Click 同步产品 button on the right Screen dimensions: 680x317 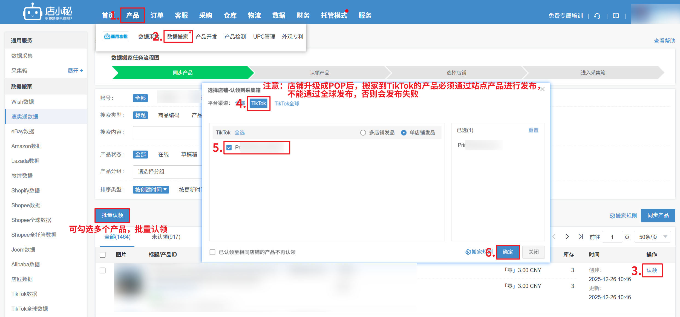tap(658, 215)
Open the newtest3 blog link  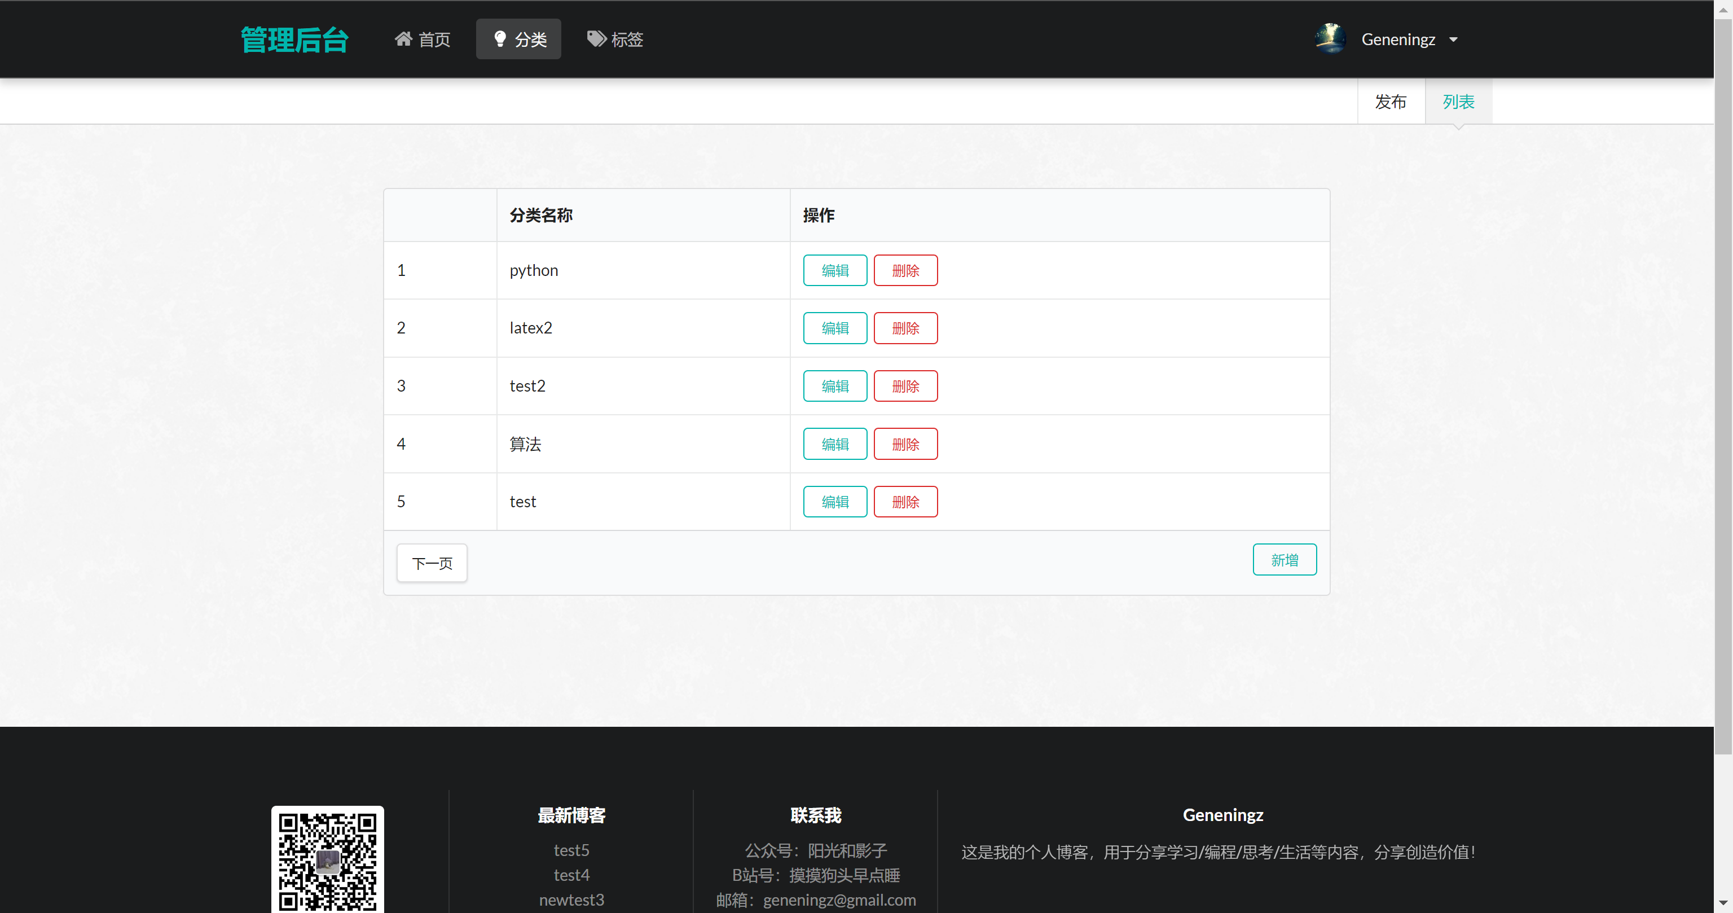click(x=571, y=900)
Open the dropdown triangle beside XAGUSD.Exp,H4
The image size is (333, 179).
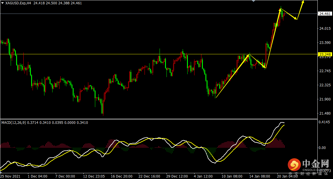click(2, 3)
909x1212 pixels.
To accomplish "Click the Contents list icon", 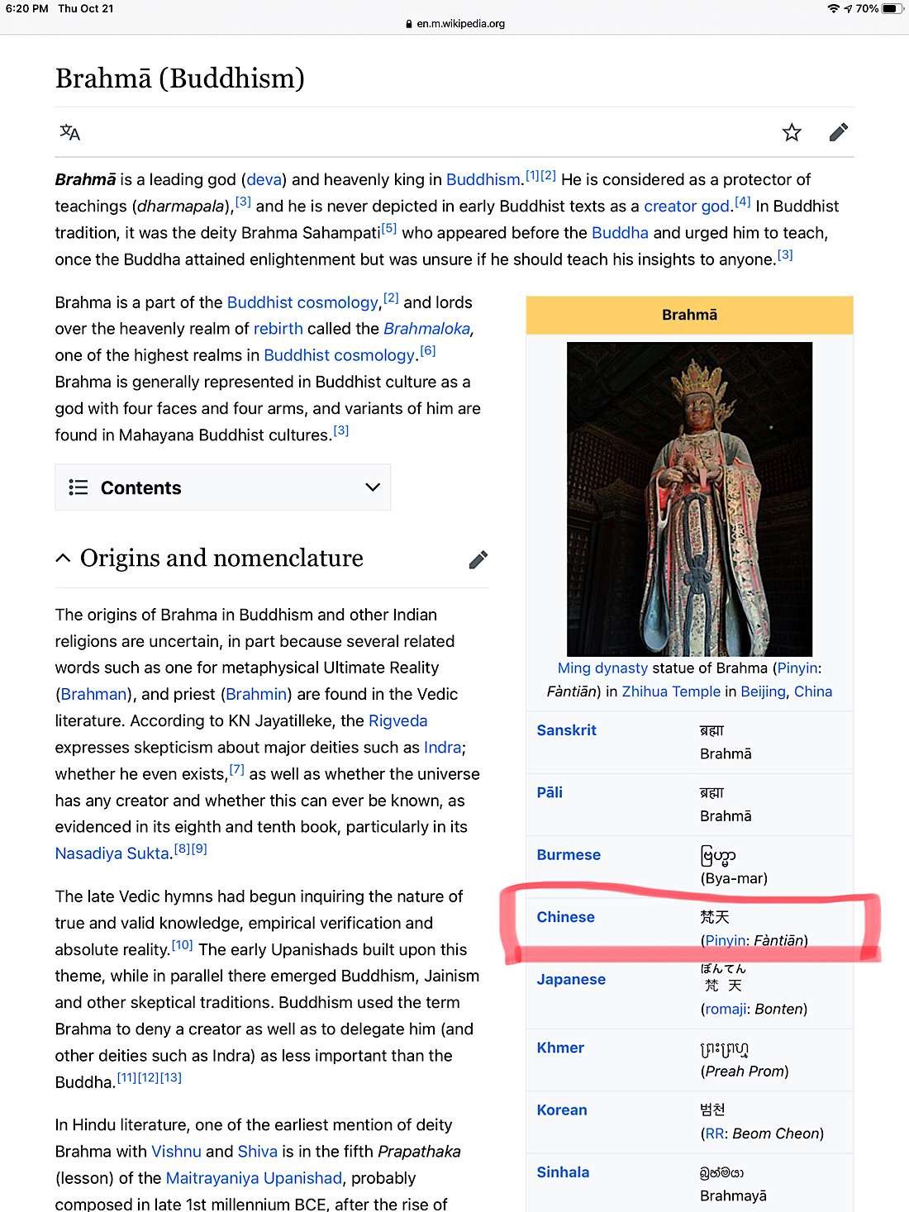I will pyautogui.click(x=79, y=487).
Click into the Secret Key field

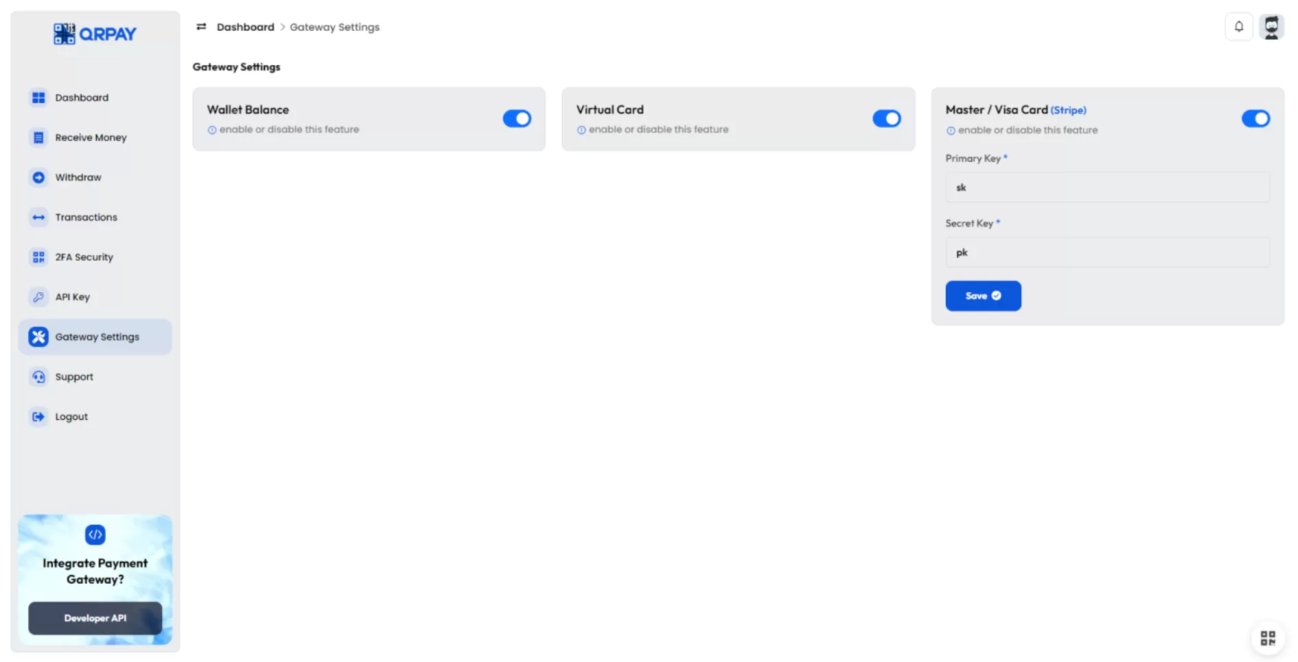pos(1106,252)
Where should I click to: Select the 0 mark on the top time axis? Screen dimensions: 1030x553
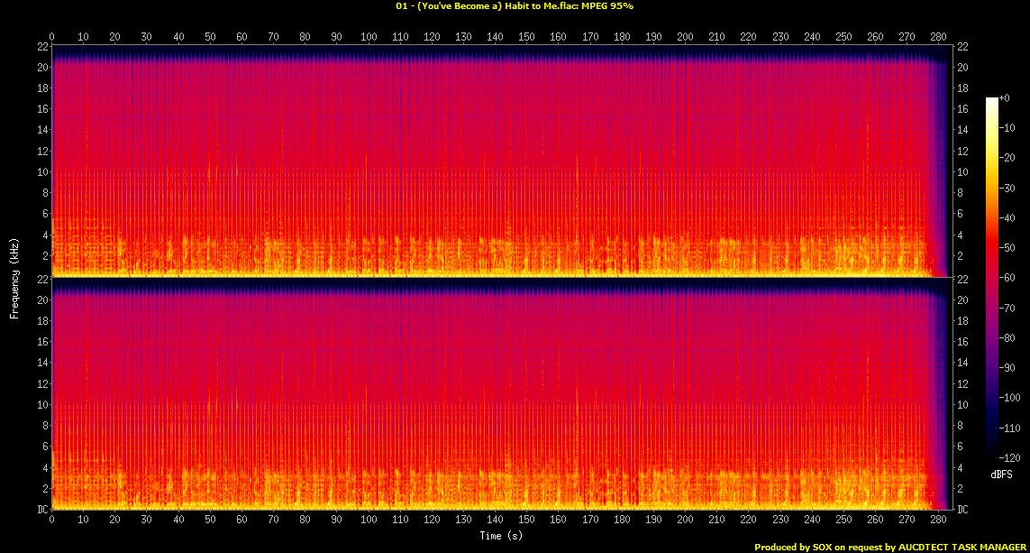click(x=51, y=37)
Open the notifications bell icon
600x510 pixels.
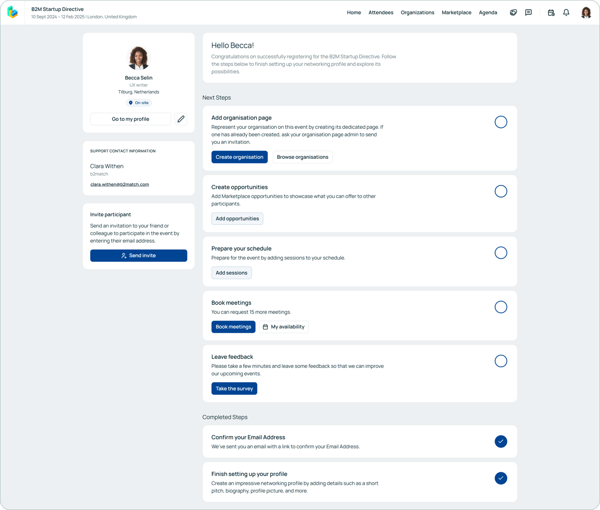pyautogui.click(x=566, y=12)
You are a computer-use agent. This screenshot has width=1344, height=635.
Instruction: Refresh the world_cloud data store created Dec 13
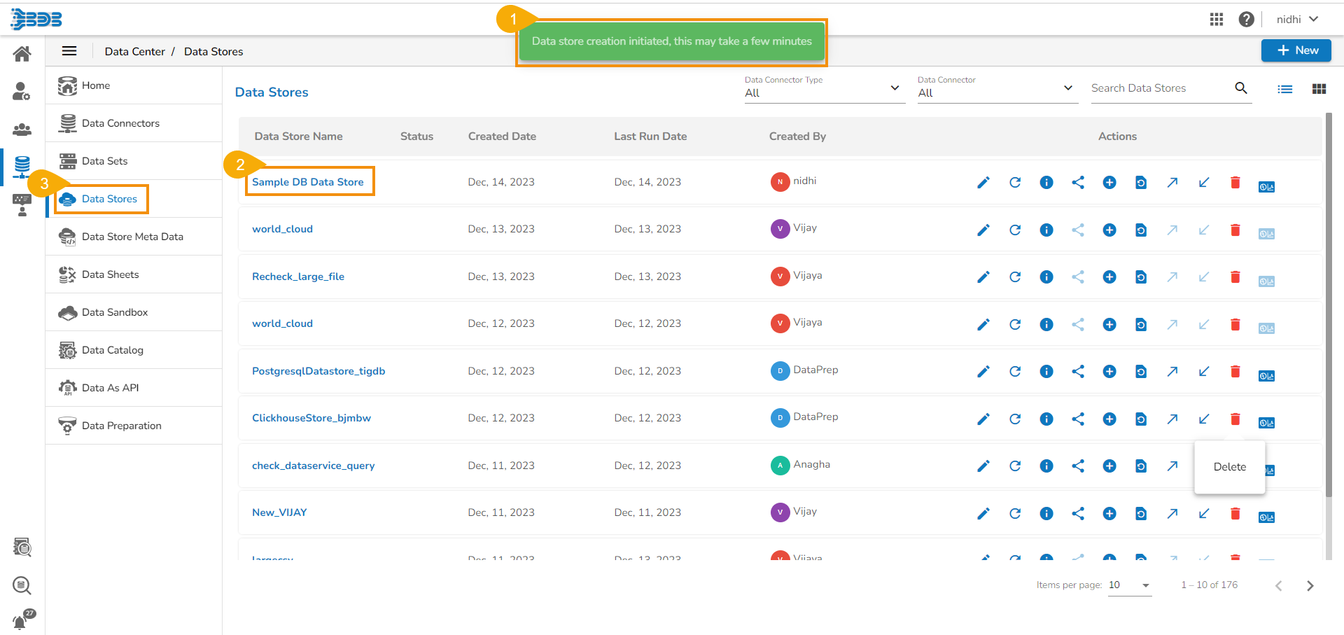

_THE PROBLEM_
Reproduce the data word for word, starting at the line containing "You are a computer-use" and ending at the end of the data, leaving out the pictures.

_SOLVED EXERCISE_
You are a computer-use agent. This screenshot has width=1344, height=635.
Instruction: Refresh the world_cloud data store created Dec 13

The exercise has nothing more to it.